Different thought systems seem like languages, too; the music of ideas. Though some circuits have a break in them and words cancel each other out in contradiction. In every work regard the writer's end, to quote Alexander Pope.
Faulty languages are unprincipled retorts, having nothing of their own, and are but fashionable refashions. An example of this is the opacity of the language of thinkers who emerged into Western European languages from groups that were culturally oppressed but, post-Bakhtin - who opened the field for a variety of discourse, nonetheless promote obscurity through the displaced language of postmodernism, which ostensibly references that which came before but lacks the very sensitivity one would expect, above all, from the once-repressed. Fashionable refashions: knotting off instead of knitting from.
It was Pope who coined the phrase expression is the dress of thought, though of course we find material metaphor for thought in the ancient Greeks. Still, the idea of dressing up ideas is most appealing. But if we are to talk about that, then we can ask why is it that some people's prose is just so obscure? It is as if some people are trying to complicate things, "we entangle ourselves / in knots of our own making / and struggle, lonely and confused" writes Rilke, "So, like children, we begin again / to learn from the things ... / This is what the things can teach us: / to fall / patiently to trust our heaviness". Obscurity is evaded by material example and by pointing to higher principles. This is an elementary principle in composition: illustration and a clear purpose.

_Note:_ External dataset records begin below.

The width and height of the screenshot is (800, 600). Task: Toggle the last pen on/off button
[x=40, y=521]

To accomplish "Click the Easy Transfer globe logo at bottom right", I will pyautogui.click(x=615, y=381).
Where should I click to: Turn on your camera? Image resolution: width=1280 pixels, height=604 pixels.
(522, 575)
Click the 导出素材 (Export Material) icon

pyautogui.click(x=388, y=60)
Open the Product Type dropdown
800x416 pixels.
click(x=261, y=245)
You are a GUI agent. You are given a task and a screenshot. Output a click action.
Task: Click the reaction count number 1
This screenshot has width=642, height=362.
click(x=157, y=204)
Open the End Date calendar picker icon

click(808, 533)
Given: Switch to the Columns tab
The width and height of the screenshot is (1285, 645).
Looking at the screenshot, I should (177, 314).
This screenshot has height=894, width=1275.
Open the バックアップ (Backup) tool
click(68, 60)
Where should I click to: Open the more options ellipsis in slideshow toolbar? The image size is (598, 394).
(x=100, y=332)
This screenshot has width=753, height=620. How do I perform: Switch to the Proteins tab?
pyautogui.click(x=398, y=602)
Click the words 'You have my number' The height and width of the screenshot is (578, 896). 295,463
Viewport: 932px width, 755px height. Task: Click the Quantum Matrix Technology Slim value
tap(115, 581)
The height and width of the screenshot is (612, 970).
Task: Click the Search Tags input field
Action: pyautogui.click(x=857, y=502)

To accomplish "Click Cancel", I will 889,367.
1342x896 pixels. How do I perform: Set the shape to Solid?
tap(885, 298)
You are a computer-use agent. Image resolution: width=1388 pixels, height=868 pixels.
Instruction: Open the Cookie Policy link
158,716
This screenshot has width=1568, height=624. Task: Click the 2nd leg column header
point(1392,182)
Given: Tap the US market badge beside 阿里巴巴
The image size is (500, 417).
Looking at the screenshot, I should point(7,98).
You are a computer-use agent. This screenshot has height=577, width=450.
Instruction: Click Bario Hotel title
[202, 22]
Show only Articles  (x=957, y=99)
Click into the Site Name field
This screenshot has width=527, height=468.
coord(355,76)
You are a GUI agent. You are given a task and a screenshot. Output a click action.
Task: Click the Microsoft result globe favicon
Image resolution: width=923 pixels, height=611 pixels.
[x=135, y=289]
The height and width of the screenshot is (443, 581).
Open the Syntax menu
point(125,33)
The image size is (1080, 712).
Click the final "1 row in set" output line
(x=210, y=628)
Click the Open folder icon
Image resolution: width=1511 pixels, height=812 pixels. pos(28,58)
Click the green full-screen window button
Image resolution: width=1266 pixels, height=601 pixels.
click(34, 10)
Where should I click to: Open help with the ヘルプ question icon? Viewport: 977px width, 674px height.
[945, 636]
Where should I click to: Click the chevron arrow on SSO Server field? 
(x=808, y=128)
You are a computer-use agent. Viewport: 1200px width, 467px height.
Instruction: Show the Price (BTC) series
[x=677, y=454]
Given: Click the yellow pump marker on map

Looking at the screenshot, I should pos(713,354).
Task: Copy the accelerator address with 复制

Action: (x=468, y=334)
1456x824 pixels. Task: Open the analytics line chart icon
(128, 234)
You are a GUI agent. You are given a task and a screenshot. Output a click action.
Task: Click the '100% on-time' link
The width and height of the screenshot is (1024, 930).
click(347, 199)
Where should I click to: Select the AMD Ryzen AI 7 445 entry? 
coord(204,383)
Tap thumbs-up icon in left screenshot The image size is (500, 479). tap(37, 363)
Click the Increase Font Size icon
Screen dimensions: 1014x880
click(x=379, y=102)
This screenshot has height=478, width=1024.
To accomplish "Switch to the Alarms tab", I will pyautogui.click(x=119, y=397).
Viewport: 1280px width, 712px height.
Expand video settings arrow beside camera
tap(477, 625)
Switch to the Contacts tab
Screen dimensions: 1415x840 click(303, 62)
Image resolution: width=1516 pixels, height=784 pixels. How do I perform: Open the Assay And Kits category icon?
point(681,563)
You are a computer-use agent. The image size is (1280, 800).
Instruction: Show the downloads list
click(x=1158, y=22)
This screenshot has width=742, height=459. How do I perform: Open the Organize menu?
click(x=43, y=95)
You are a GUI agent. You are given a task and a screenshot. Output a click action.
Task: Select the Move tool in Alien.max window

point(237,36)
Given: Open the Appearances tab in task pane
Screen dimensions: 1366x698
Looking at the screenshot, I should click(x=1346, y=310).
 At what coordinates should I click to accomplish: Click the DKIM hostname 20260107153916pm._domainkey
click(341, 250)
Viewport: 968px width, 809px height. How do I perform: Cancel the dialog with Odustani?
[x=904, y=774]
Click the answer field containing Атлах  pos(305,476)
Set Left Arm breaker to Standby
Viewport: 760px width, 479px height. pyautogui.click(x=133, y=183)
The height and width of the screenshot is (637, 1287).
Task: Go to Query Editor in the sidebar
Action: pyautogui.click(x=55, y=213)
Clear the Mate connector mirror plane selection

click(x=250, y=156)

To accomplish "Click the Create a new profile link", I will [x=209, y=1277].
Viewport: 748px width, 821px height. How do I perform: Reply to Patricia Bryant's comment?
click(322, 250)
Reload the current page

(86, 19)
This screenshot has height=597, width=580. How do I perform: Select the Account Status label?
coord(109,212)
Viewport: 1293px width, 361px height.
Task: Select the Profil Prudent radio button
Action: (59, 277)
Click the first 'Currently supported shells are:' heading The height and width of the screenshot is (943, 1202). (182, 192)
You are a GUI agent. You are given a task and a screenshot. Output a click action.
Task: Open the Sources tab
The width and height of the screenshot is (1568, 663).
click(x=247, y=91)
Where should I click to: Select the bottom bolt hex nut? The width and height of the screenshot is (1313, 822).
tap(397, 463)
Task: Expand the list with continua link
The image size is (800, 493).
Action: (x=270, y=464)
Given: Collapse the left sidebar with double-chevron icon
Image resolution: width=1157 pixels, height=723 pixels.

Sartor resartus, the tailor retailored, sums up hidden intention. The tailor is made to not look like a tailor. When Ruskin uses this phrase, it is to describe the arguing governors who, "instead of shooting one another, had the cunning to make these poor blockheads shoot". But sartor resartus is the title of a book by Carlyle - if you consult this brief description of the book, you will see the difference between Carlyle's dense prose and Pope's spacious work. It is in consideration of Carlyle's prose that I see the Victorian scientists' wish to "escape the tyranny of words". Tyranny breaks the circuit. Along with untamed numbers in the tyranny of scientism over all else, including science, and especially the exegesis offered by the humanities, outlined here.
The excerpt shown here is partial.